Guitariste des Slits et autrice « profondément investie dans le féminisme politique », l’Anglaise se livre sur ses modèles : Colette, Anaïs Nin, Yoko Ono ou Virginie Despentes.
Elle est considérée à juste titre comme l’une des pionnières du punk en compagnie d’Ari Up, de Tessa Pollitt et de Paloma « Palmolive » Romero, alias les Slits (« les Fentes », 1976-1982), quatuor culte qui marqua l’underground britannique par sa fusion reggae-punk débraillée, ses textes ironico-ludiques, ces riffs hypnotiques « joués et rejoués pendant des plombes » ou ce look impeccable de sauvageonnes à dreadlocks badass et bottées. En 2014, Viv Albertine publiait De fringues, de musique et de mecs (disponible en poche chez 10/18), récit franc du collier de son apprentissage à l’arrache de la musique, en fréquentant notamment de très (très) près les membres du Clash et des Sex Pistols. « On ne se lâche plus d’une semelle maintenant. On défile toutes les quatre en rang dans la rue et les gens s’écartent sur notre passage, ou alors ils nous lancent des crachats et des insultes et ça nous fait rire. Ensemble, on est invincibles. On ne doute pas un instant que les Slits sont géniales et qu’elles vont changer le monde. On est en mission, et on plaint tous ceux qui ne le comprennent pas. »

### Exercice
Reprenez le texte sur Viv Albertine là où il s'arrête et poursuivez-le. Les lignes placées après le texte sur Viv Albertine ne sont pas utiles ici.

### Données fournies
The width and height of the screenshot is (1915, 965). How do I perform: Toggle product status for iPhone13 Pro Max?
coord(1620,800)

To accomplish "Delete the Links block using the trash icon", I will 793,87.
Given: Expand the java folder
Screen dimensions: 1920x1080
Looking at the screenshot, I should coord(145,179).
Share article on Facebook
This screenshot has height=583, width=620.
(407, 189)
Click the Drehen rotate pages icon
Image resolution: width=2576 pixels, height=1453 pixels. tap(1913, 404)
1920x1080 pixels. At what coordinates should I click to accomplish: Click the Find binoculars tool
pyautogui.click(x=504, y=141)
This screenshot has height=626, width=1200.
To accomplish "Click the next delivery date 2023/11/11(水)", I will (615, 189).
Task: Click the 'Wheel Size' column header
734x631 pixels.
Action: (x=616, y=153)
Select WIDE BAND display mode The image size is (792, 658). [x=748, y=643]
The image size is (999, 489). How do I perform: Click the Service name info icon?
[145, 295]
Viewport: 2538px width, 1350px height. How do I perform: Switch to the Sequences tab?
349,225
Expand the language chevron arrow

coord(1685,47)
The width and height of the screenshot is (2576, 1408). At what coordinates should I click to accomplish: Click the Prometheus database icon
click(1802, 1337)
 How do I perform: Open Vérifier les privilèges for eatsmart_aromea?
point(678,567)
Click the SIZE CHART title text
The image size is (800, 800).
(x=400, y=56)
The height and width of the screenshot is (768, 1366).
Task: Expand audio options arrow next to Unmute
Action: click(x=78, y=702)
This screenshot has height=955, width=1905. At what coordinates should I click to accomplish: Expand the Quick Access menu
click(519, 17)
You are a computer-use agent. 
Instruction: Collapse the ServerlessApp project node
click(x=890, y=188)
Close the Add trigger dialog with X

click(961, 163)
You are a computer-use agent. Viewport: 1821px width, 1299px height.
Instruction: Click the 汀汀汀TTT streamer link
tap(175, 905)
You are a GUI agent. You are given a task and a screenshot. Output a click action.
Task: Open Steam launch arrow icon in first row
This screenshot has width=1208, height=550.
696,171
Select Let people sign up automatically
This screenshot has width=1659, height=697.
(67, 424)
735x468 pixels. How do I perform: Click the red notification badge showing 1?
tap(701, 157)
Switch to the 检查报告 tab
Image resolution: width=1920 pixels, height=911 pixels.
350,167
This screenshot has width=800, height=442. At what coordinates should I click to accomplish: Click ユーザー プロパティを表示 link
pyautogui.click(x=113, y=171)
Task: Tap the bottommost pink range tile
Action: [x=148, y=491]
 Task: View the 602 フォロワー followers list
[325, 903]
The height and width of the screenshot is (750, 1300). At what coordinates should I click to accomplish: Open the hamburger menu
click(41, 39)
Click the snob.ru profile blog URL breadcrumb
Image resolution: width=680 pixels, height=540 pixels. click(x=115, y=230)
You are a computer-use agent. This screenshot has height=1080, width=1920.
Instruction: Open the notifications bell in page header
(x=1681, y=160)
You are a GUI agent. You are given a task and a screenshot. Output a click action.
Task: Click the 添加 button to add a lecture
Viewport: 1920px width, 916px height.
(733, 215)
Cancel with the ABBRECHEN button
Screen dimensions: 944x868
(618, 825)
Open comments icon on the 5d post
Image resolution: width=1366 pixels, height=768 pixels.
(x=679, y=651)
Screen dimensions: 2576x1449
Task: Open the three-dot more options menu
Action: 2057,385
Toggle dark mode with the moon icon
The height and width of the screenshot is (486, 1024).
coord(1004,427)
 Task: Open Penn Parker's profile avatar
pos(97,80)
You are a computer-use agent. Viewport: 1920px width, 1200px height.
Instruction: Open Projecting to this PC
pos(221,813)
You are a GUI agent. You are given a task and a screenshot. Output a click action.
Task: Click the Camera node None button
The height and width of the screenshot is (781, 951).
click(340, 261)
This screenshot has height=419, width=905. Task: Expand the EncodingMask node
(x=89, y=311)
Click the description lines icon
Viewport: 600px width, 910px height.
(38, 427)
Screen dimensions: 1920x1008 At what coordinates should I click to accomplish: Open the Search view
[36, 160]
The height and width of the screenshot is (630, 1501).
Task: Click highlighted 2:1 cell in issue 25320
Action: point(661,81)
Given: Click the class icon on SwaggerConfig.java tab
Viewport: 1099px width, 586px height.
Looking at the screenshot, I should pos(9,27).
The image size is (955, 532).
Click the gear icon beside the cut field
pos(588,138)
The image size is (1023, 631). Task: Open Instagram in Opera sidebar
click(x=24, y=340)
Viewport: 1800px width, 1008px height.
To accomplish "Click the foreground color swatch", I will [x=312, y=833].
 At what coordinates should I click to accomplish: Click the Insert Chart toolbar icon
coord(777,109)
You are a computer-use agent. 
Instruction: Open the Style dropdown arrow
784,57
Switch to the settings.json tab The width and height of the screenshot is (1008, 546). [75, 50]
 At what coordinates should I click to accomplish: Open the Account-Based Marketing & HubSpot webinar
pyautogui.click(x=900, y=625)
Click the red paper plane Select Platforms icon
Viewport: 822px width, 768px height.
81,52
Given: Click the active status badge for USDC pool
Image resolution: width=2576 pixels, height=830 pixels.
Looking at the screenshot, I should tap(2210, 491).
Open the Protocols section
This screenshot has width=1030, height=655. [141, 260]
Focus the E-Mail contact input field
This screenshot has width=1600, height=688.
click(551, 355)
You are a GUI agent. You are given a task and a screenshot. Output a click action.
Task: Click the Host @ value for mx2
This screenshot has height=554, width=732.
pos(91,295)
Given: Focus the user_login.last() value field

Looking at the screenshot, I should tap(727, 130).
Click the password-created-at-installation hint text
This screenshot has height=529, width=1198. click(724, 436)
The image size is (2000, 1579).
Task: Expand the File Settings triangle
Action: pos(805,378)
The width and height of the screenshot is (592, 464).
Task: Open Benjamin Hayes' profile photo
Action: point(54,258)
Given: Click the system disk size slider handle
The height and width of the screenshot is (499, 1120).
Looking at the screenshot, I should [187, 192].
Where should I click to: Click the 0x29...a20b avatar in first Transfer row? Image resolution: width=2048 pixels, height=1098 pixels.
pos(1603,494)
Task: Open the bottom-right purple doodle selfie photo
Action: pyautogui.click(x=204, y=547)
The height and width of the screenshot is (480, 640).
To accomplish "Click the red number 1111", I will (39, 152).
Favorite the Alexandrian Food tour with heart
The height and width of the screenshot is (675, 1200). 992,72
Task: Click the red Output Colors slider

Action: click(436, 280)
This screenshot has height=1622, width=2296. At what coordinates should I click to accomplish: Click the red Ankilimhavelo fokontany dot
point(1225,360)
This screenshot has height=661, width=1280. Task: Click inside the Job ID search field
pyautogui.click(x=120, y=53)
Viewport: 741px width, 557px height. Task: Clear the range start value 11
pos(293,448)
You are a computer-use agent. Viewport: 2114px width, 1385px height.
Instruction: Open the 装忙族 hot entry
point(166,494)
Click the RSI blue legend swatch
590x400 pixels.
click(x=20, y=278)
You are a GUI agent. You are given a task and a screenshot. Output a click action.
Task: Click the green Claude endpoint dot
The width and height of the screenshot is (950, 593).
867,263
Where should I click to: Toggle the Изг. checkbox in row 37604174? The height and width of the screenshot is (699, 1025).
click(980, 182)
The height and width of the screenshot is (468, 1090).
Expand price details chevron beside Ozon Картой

### Réponse
Ce printemps, les éditions Buchet-Chastel publient la suite de cette autobiographie : À jeter sans ouvrir, où se prolongent ses réflexions pleines d’autodérision sur sa vie d’artiste, de femme et de mère célibataire sexagénaire – avec pour fil rouge le portrait de sa propre mère, mourante. D’où l’envie de lui demander, lors d’un passage-éclair à Paris, de nous parler de ses modèles féminins, en particulier sur le plan littéraire : Colette, Anaïs Nin ou Virginie Despentes. Oh, Viv !
Disons que j’ai deux CV alternatifs à présenter
Comment vous présentez-vous, en général ?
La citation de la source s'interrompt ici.